Sus tacos resonaron como golpes de timbal. Fue a la rectoría, donde el doctor Durchheim le reiteró su presta colaboración para lo que quisiera.
—Ninguna ayuda —replicó—. Vengo a tomar su café. Estoy empeñado en una evaluación objetiva.
—A sus órdenes —insistió Durchheim en posición de firmes—. Puede retornar a mi despacho cuantas veces desee.
—Ya me lo ha dicho.
Luego tuvo el placer de darle la espalda y enfilar hacia otro punto del edificio escolar. Nunca hubiera imaginado en Buenos Aires, cuando sufría a las bestias del Burmeister, que llegaría a poder mortificar a los docentes de un establecimiento en Berlín. Debía cumplir los dos objetivos que había pedido el ministerio: controlar si se obedecían las pautas educativas y organizar un ataque contra los alumnos del American School.
¿Qué enseñaban en biología, por ejemplo? Irrumpió en el aula, todos se pararon y Rolf fue a sentarse en el fondo. El maestro era un hombre de cabellos blancos, aunque no viejo. Parecía amable. Sin elevar demasiado la voz repetía: “Nosotros los nazis somos los mejores y prevaleceremos”.
Explicó que en la naturaleza se libraba una lucha perpetua entre los débiles y los poderosos.
—Ustedes deben liberarse de los sentimentalismos que ha inculcado la cultura judía —dijo—. Son falsos. Los débiles caen y caerán para gloria de los fuertes. Así es el mundo.
Ordenó a un niño del primer banco, no mayor de diez años, que leyese un poema sobre la eterna lucha entre el débil y el fuerte.
—Verán que no cabe la mínima discusión.
El niño pasó al frente, tomó con ambas manos las hojas que le tendió el maestro, enderezó su columna en posición de firmes y, con esmero, realizó la lectura. Sus compañeros escucharon modosos.
El poema, rimado, empezaba con el tranquilo vuelo de una mosca que, de súbito, caía sobre una víctima diminuta, casi invisible. La víctima imploraba por su vida, ya que no representaba peligro alguno para la mosca. Era débil e insignificante; con palabras conmovedoras pedía que le tuviese lástima y no la destruyera. “De ningún modo —rechazó la mosca—, porque yo soy grande y tú pequeña”.
El poema proseguía con el eslabón siguiente: una araña atrapaba a la mosca en su tela y después la devoraba llena de felicidad.
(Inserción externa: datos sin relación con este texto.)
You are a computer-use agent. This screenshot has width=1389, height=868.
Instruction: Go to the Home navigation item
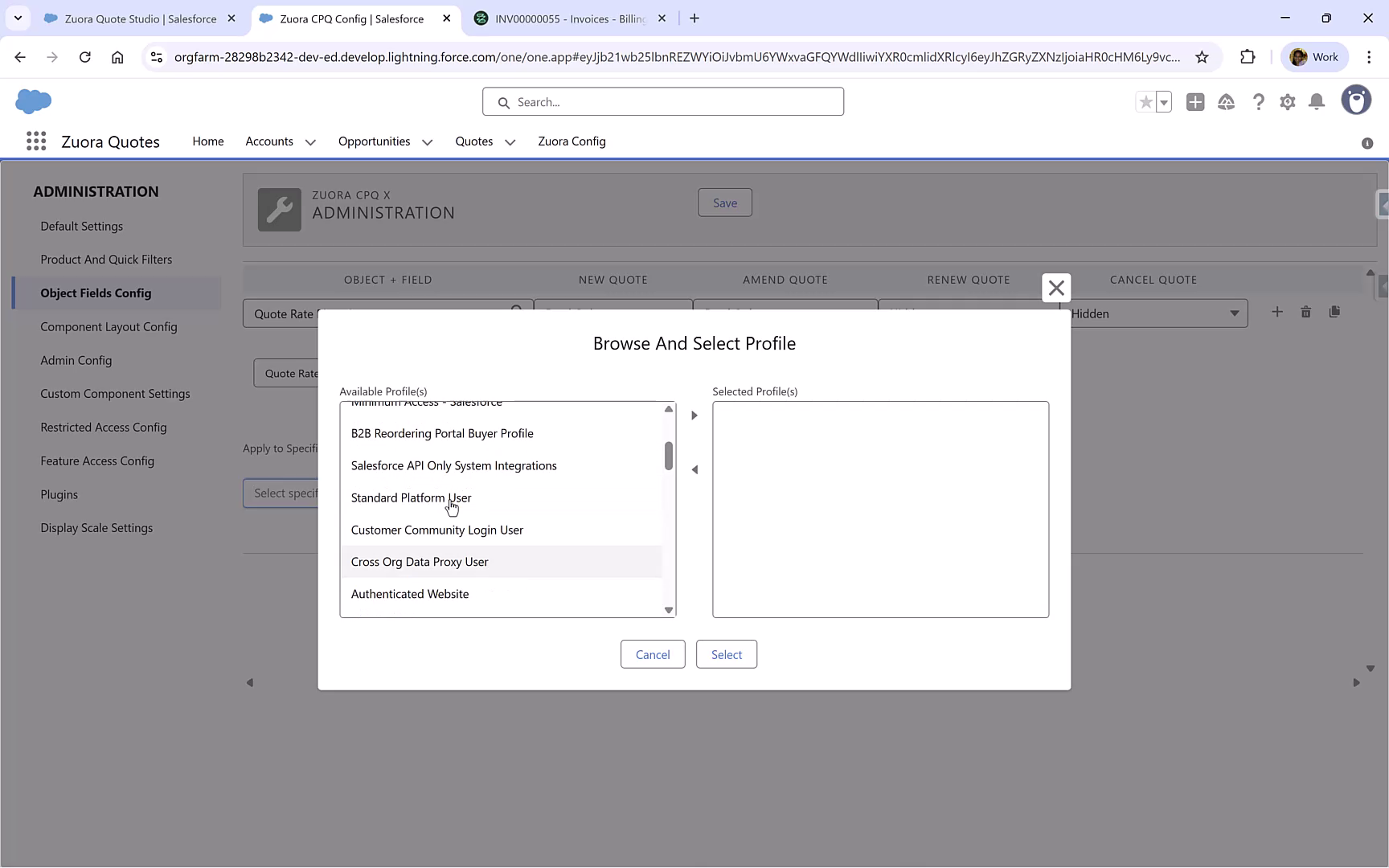[208, 141]
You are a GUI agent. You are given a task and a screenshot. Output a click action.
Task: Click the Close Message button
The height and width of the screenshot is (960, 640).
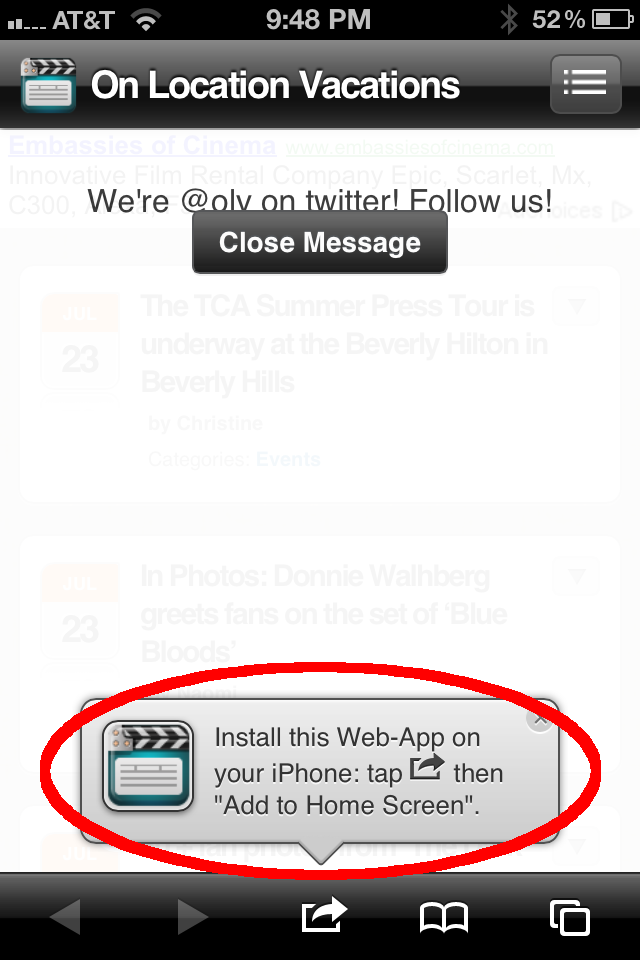320,242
Pero un gorrión, a su turno, picoteaba y se comía a la araña, sordo a su vez a los ruegos de quien tejía tan bellas telas y se había comido a la mosca. Al rato un gavilán mataba y engullía al gorrión, en cuyo intestino se disolvía la araña.
El niño se aclaró las cuerdas vocales y prosiguió con su lectura. Sus labios se movieron secos al describir que un zorro audaz y veloz cazaba al hermoso gavilán. Pero después un perro mordía con furia al zorro y lo liquidaba. La secuencia era implacable, porque acto seguido un lobo mataba al perro. Y finalmente un cazador daba muerte al lobo de un certero tiro en la cabeza.
—Bien —dijo el maestro a sus impresionados alumnos—. Como pueden darse cuenta, el fuerte nunca perdona al débil. ¿Cómo empieza el poema? —esperó una respuesta, pero los niños no se atrevían a equivocarse—. Empieza con la imploración de la víctima: “por favor, déjame ir, soy tan pequeña e indefensa”. A ver, Johann, lee el comienzo otra vez.
El niño levantó los papeles y repitió el verso. Sus compañeros se animaron a sonreír ante la desesperación de la víctima.